Requests:
a: Reproduce the passage of the Civil War reading list from "The Civil War in" up to and including "anything but easy.".
b: Name every book in the Civil War reading list that has a single publication year in parentheses after its author.

------ Selected extract ------

The Civil War in Mississippi: Major Campaigns and Battles by Michael Ballard. I never realized how much of the state was was fought over by the opposing armies. It was far more than only Vicksburg.

Mississippi in the Civil War: The Home Front by Timothy Smith. Smith (who wrote the account of Grierson’s Raid noted above) also produced a book on what life was like for civilians in Mississippi – and it was anything but easy.

The Limits of Loyalty: Ordinary People in Civil War Mississippi by Jarret Ruminski. Ruminski covers some of the same ground as Timothy Smith above, but with a different focus. He looks at what happened to civilian loyalities over the course  of the war.

The Battle of Jackson, Mississippi by Chris Mackowski and The Civil War Siege of Jackson, Mississippi by Jim Woodrick. Mackowski gives considerable details on the battle, while Woodrick takes a broader look (and includes what happened in outlying areas like Brookhaven). 

Presidential Reconstruction in Mississippi by William Harris (1967) and Reconstruction Mississippi by James Wilford Garner (1901). Harris looks at the program for Reconstruction approved by President Andrew Johnson (and eventually set aside by Congress; the Radical Republicans wanted vengeance and punishment, and they got it. The Garner book started life as a Ph.D. thesis at Columbia University; it is filled with data, charts, and graphs and a highly readable interpretation of them.

Portraits of Conflict: A Photographic History of Mississippi in the Civil War by Bobby Roberts and Carl Moneyhon (1993). In the 1990s and early 200s, a series of these photography books were published, covering most of the states in the former Confederacy. Pictures can tell just as good a story as text.

The Army of the Potomac Trilogy by Bruce Catton (originally published 1951-1954; Library of America edition 2022). This is a classic, one that remains a remarkably up-to-date history of the army eventually commanded by Ulysses S. Grant. Two other classic histories I hope to read in 2023 are Shelby Foote’s The Civil War: A Narrative and Battle Cry of Freedom by James McPherson.

North Against South: The American Iliad 1848-1877 by Ludwell Johnson (1978). This is decidedly not a classic history. It is, however, a well-research and documented history of the Civil War from the Confederacy’s perspective. 

Top photograph: Camp scene, Union soldiers guarding Confederate prisoners; National Archives.

------ Material supplied ------

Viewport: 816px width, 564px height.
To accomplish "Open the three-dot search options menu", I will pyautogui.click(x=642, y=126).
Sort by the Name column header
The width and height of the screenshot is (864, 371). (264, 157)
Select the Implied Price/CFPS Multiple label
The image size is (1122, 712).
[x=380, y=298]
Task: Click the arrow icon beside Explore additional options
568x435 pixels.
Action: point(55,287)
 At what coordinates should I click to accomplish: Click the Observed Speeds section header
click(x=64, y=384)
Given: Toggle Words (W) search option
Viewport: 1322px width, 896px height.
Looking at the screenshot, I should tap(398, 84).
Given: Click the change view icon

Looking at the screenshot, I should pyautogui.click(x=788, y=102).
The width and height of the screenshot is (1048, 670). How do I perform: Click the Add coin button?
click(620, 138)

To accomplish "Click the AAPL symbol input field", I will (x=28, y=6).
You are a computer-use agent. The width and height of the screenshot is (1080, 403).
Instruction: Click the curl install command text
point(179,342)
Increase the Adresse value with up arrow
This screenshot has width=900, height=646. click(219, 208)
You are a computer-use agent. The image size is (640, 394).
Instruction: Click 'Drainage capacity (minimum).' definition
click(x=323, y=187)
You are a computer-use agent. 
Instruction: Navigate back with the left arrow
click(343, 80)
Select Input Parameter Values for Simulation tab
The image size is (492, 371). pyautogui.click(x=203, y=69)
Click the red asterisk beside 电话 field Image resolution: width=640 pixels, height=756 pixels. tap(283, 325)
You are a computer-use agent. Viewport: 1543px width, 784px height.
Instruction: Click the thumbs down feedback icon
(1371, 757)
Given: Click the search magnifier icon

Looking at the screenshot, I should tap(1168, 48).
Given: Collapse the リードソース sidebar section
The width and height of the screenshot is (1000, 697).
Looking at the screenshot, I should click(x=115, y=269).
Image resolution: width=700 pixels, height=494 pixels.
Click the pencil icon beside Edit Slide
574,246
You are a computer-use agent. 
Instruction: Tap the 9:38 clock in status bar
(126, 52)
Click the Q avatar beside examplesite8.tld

------

The results:
a:
The Civil War in Mississippi: Major Campaigns and Battles by Michael Ballard. I never realized how much of the state was was fought over by the opposing armies. It was far more than only Vicksburg.

Mississippi in the Civil War: The Home Front by Timothy Smith. Smith (who wrote the account of Grierson’s Raid noted above) also produced a book on what life was like for civilians in Mississippi – and it was anything but easy.

b:
- Presidential Reconstruction in Mississippi by William Harris (1967)
- Reconstruction Mississippi by James Wilford Garner (1901)
- Portraits of Conflict: A Photographic History of Mississippi in the Civil War by Bobby Roberts and Carl Moneyhon (1993)
- North Against South: The American Iliad 1848-1877 by Ludwell Johnson (1978)